Functional Requirements
- Upload videos (any format, up to several hours long)
- Stream videos to users globally with adaptive quality
- Search videos by title, description, and tags
- Like, comment, and subscribe to channels
- Personalized video recommendations
- Track view counts and watch history
Non-Functional Requirements
- Scale: 500 hours of video uploaded per minute; 1B+ hours watched per day
- Storage: ~500hr/min × 60min × 1GB/hr = ~30TB raw video per hour
- Read-heavy: upload:watch ratio ≈ 1:200
- Low latency streaming: <2s startup time; buffer-free playback
- Global availability: serve users in 190+ countries
Capacity Estimation
- Uploads: 500 hours/min = 8.3 hours/sec → ~30GB/sec raw video ingestion
- Processed storage: raw × 5 resolutions × 0.3 compression ≈ 45GB per upload-hour
- View QPS: 1B hours/day ÷ 86,400 = ~11,600 concurrent streams; peak ~3×
- Metadata: 800M videos × 1KB = 800GB for video metadata
High-Level Architecture
[Upload Client]
│ (chunked multipart)
▼
[Upload Service] ──► [Raw Video Storage (S3)]
│ │
│ [Processing Queue (SQS)]
│ │
│ [Video Processing Workers]
│ (FFmpeg: transcode to
│ 360p, 480p, 720p, 1080p, 4K)
│ │
│ [Processed Video Storage (S3)]
│ │
│ [CDN (CloudFront/Akamai)]
│ │
[Metadata DB] [Streaming Clients]
(video title, (HLS/DASH adaptive
duration, tags) bitrate playback)
Video Upload Pipeline
class VideoUploadService:
"""
Chunked upload to handle large files reliably.

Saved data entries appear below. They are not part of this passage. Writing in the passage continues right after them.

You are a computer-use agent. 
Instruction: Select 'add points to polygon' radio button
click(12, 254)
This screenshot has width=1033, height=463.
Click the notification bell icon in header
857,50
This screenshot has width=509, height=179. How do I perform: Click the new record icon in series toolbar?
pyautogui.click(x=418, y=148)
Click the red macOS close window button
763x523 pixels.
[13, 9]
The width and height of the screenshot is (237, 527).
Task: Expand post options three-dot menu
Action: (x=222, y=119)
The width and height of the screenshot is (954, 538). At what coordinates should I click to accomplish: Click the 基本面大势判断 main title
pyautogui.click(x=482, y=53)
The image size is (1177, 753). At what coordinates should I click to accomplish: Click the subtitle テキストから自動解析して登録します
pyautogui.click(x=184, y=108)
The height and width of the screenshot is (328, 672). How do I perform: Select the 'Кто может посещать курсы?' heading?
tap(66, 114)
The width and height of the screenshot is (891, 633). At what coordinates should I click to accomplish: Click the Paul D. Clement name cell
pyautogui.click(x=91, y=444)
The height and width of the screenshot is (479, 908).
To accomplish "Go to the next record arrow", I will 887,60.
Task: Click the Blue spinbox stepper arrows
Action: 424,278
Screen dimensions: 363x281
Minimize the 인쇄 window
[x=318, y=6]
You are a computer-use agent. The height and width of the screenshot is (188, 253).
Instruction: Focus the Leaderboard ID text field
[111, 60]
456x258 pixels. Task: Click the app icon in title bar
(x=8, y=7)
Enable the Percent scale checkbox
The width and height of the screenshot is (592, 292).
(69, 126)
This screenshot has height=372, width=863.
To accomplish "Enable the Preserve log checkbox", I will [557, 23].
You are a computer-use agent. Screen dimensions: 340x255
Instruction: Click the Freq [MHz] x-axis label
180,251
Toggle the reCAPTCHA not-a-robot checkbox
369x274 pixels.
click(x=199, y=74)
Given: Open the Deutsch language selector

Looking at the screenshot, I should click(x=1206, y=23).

Client splits video into 5-10MB chunks, uploads each independently.
Server reassembles and hands off to processing pipeline.
"""
def initiate_upload(self, user_id: str, filename: str,
total_size: int) -> dict:
video_id = generate_snowflake_id()
upload_id = s3.create_multipart_upload(
Bucket='raw-videos',
Key=f"{video_id}/original"
)['UploadId']
# Store upload session
upload_sessions.set(upload_id, {
'video_id': video_id,
'user_id': user_id,
'filename': filename,
'total_size': total_size,
'uploaded_chunks': {},
'status': 'uploading'
}, ttl=86400) # 24h to complete
return {'video_id': video_id, 'upload_id': upload_id}
def upload_chunk(self, upload_id: str, chunk_number: int,
chunk_data: bytes) -> dict:
session = upload_sessions.get(upload_id)
video_id = session['video_id']
response = s3.upload_part(
Bucket='raw-videos',
Key=f"{video_id}/original",
UploadId=upload_id,
PartNumber=chunk_number,
Body=chunk_data
)
session['uploaded_chunks'][chunk_number] = response['ETag']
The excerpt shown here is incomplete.